Yeni Ceza Kanunumuzun 145.maddesine hırsızlık suçlarını konu alan maddeler arasında yer verilmiş, hırsızlık suçunun konusunu oluşturan malın değerinin fazlalığı, ağırlatıcı sebep olarak kabul edilmemiş, değerin azlığı halleri eski Kanundaki “hafif” ve “pek hafif” şeklindeki düzenlemeden farklı olarak aşamalı olarak sayılmamış, değerin azlığının hangi kriterlere göre belirleneceği açıklanmamış, verilecek cezada indirim yapılabileceği açıklanmakla birlikte indirimin miktarı belirlenmemiş, ayrıca suçun işleniş şekli ve özellikleri de gözetilerek, ceza vermekten de vazgeçilebileceği bir yenilik olarak öngörülmüştür.
145.maddede öngörülen “malın değerinin azlığı” ile eski Kanunun 522. maddesinde yer verilen “pek hafif” deyimleri eşanlamlı olmayıp aralarında önemli bir farklılık bulunmaktadır. Madde metninde ve gerekçesinde malın değerinin azlığı durumunun hangi kriterlere göre belirleneceği açıklanmamıştır.

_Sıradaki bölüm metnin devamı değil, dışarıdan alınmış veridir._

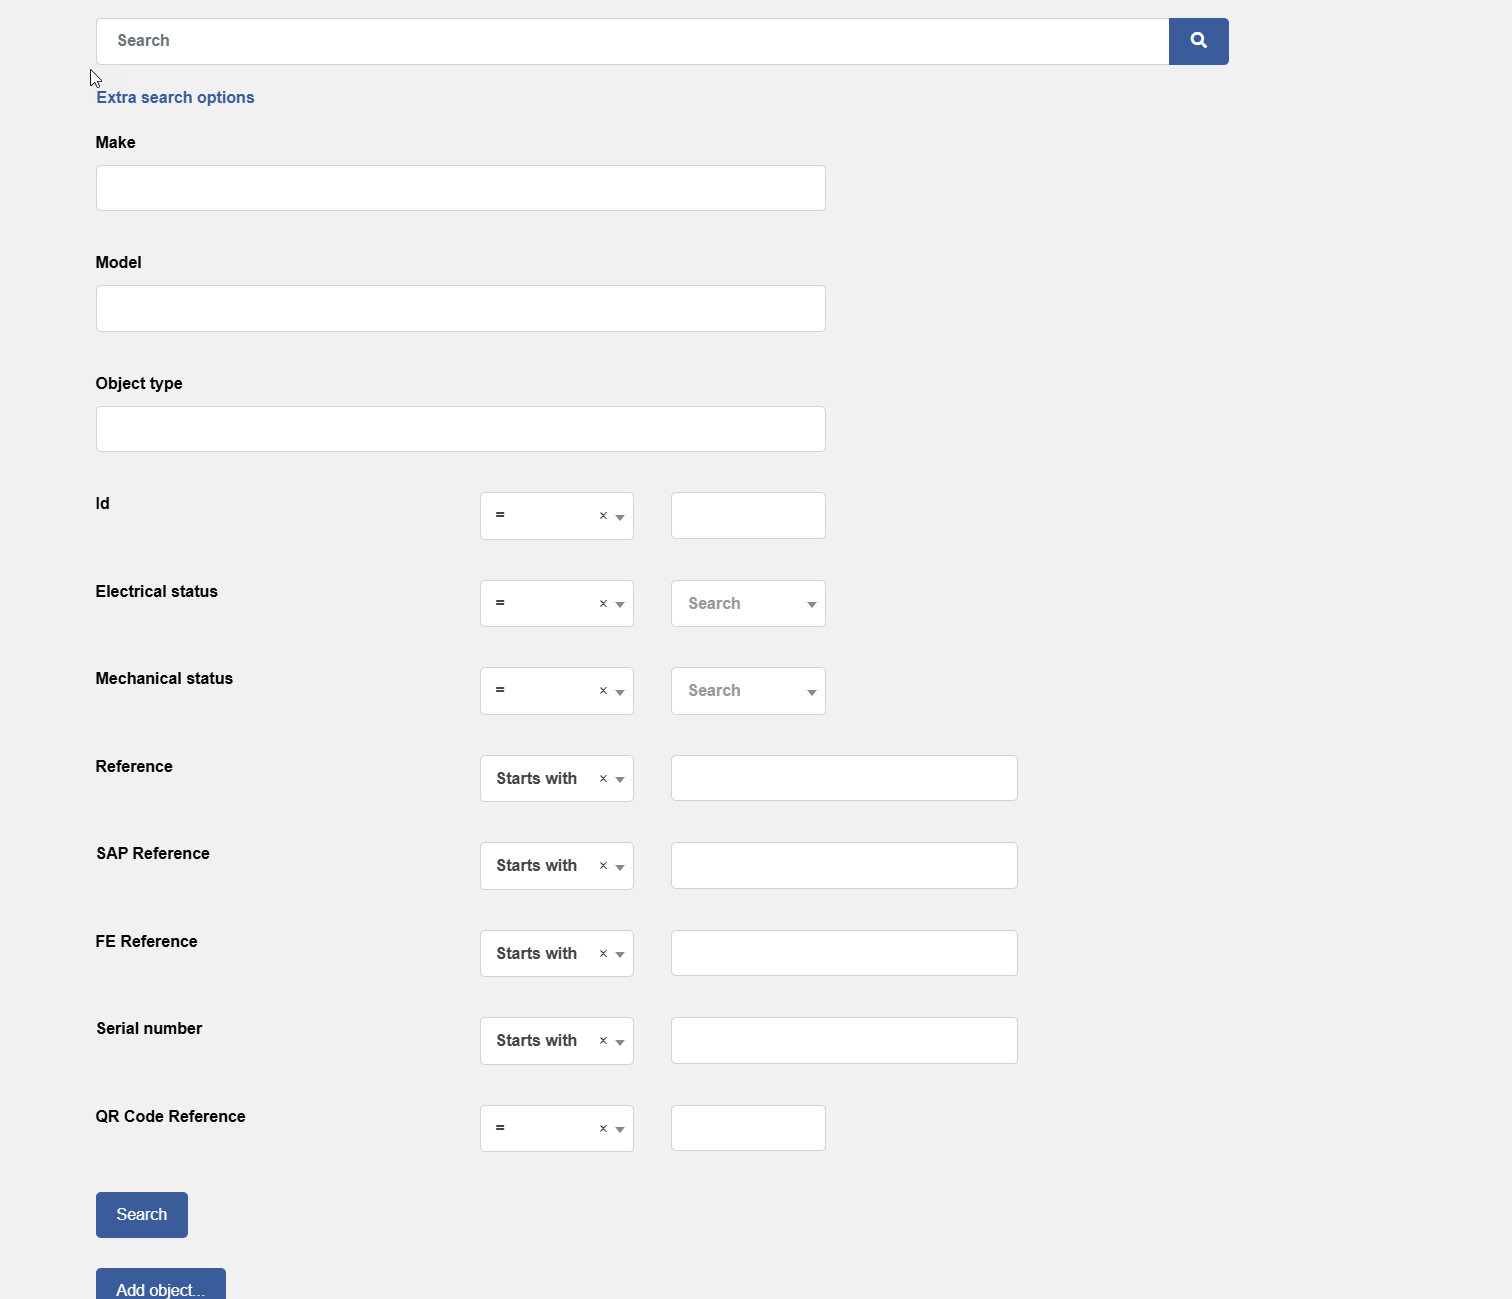1512x1299 pixels.
Task: Click the magnifying glass search icon button
Action: tap(1198, 41)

Erdem’e göre, 145.maddenin uygulanması bakımından, malın değerinin belirlenmesi, hâkimin takdirine bağlı ise de bunun zarar görenin durumundan bağımsız olarak objektif bir biçimde tespit edilmesi gerekmektedir. Bu itibarla mağdurun fakir veya zengin olması, hükmün uygulanması bakımından gözönünde bulundurulmaz. Suçun konusunu oluşturan malın değerinin tespit edilememesi durumunda, değerin az olarak kabul edilmesi gerekir. Yazara göre, malın değeri, suçun işlendiği an göz önünde bulundurularak belirlenmelidir; bu yüzden suçun işlenmesinden sonra malın değerinde meydana gelecek değişiklikler, 145.maddenin uygulanması bakımından göz önüne alınmamalıdır. İştirak halinde işlenen suçlarda ise her şerikin hissesine düşen miktar değil, malın tüm değeri göz önüne alınmalıdır.
Kaylan’a göre hırsızlık suçunun konusunu oluşturan “malın değerinin azlığı” kavramından bir-iki ekmek, bir paket sigara, birkaç meyve gibi miktarların anlaşılması gerekir.

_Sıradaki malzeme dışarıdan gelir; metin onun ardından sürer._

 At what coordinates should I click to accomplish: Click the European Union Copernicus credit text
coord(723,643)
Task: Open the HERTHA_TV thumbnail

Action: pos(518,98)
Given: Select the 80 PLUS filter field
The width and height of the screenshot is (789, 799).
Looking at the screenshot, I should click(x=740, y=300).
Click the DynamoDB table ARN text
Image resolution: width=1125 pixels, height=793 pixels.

Hırsızlık suçunun konusunu oluşturan malın değerinin azlığı suçun oluşmasını engellemez. Değerin azlığı halinde hâkime verilecek cezada indirim yapabilme veya suçun işleniş şekli ve özelliklerini de gözönünde bulundurarak, ceza vermekten vazgeçebilme konusunda seçenekli bir takdir yetkisi verilmiştir. Hâkim, cezadan indirim yapma seçeneğini tercih ettiğinde, bu durumda Kanunun 61.maddesinde öngörülen biçimde belirleyeceği cezadan 145.maddeye göre yapacağı indirim miktarım da kendisi tayin ve takdir edecektir. Kuşkusuz hâkime tanınan bu geniş takdir yetkisi keyfilik anlamında olmayıp Yargıtay denetimine tabidir. Ceza vermekten vazgeçme yönünde takdirini kullanan hâkim, bu kararı verirken “suçun işleniş şekli ve özeliklerini” gözönünde bulunduracaktır. Malın değerinin azlığına ilişkin belirleyici kriterler Yargıtay’ın yeni kararlarında gösterilmiştir. Buna göre, daha çoğunu alabilme olanağı varken, yalnızca gereksinmesi kadar (örneğin; birkaç meyve veya ekmek, yiyecek; bir-iki defter, kalem; sigara, bira ve benzeri) değer olarak da az olan şeyi alma durumunda olayın özelilği ve sanıkların kişilikleri de değerlendirilerek 5237 sayılı TCK.nun 145.maddesinin uygulama koşulları bulunup bulunmadığı mahkemece değerlendirilecektir.